Net Sale Proceeds in Year 5

$41,490,258

$41,490,258

Overall Project IRR

10.16%

10.16%

Equity Required

$18,072,938

$20,120,806

Before-Tax Equity Reversion

$25,076,939

$28,325,279

Before-Tax IRR

14.63%

13.67%

After-Tax Equity Reversion

$23,606,023

$26,308,363

After-Tax IRR

11.34%

10.49%

In the end, the developer decided to use the Optional Terms loan, which produces higher equity IRR’s for the investor than the Base Case loan. However, the Optional Terms loan has a higher effective cost of borrowing (ECB) and a higher remaining balance, and thus produces lower before- and after-tax reversions than the Base Case loan.

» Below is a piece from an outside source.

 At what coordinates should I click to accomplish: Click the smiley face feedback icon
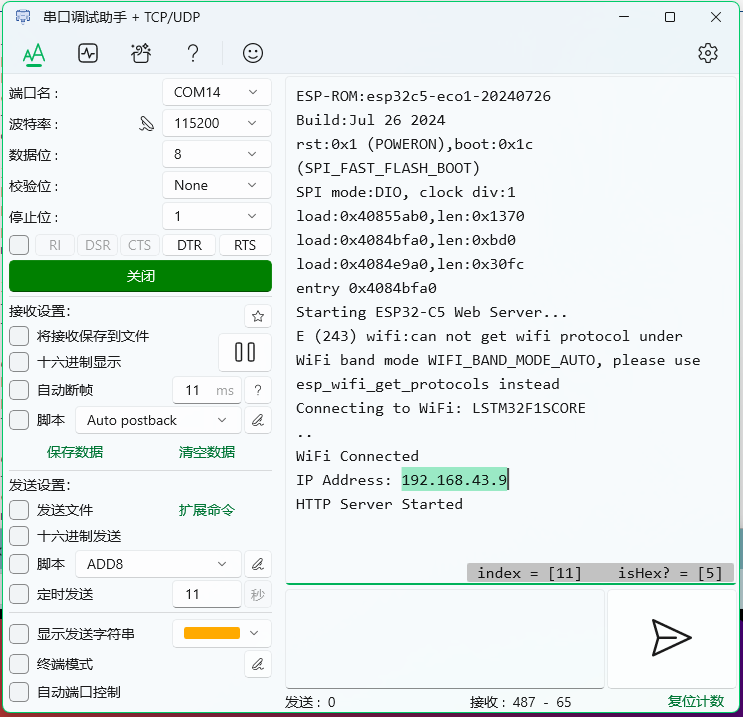pos(254,53)
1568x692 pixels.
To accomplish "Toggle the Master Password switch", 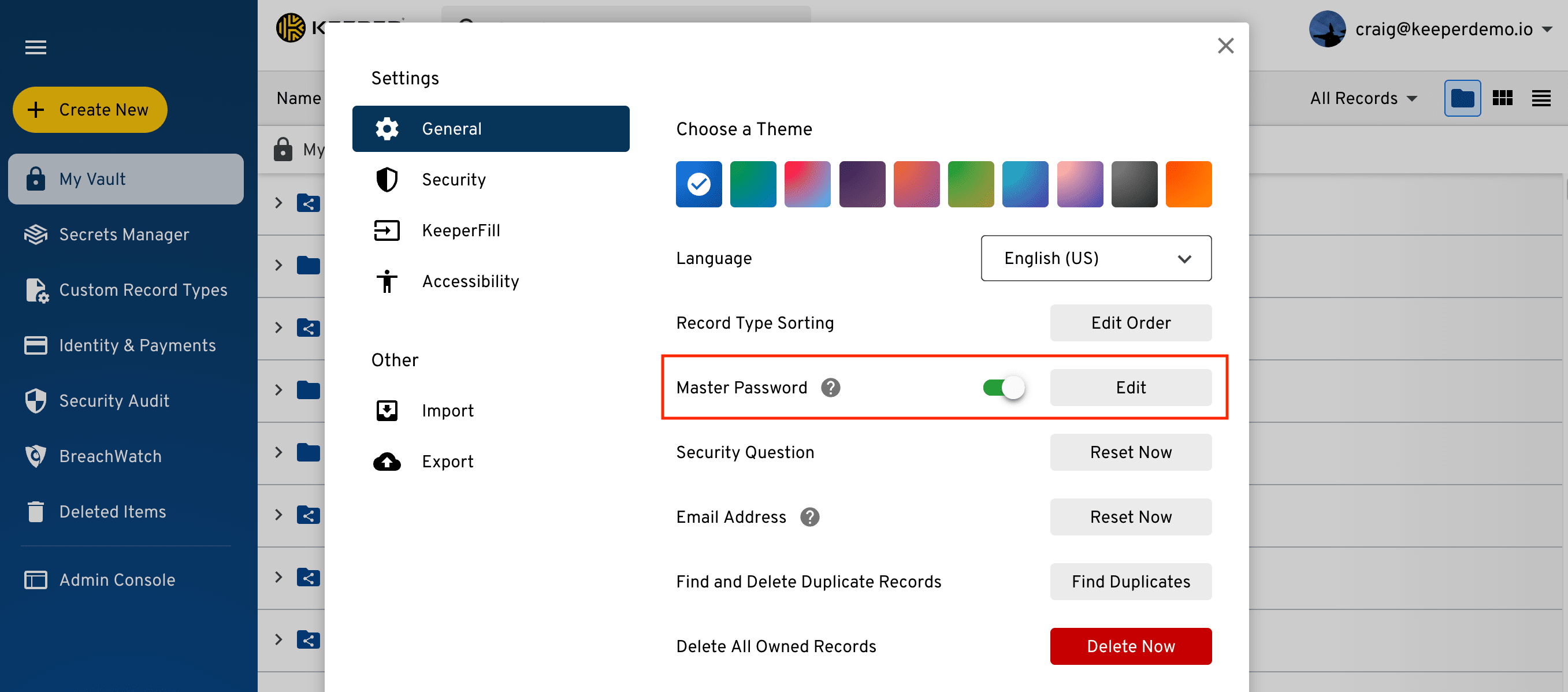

Interestingly, due to the longer amortization term, the Optional Terms loan has a higher DCR than the Base Case loan, indicating lower risk of a default if the project does not perform as expected. In addition, the Optional Terms loan requires a lower equity investment, which could be positive or negative, depending on the investor’s capital constraints

Based on the information above, answer the following questions to complete this project:

  • Characterize the risks that the investor is taking under the Optional Terms financing scenario relative to the Base Case scenario.
  • Indicate whether you feel that the increased equity IRRs adequately compensate the investor for these risks.
  • In addition, indicate what other metrics or information you would need to complete your evaluation of the Optional Terms loan vs. the Base Case loan.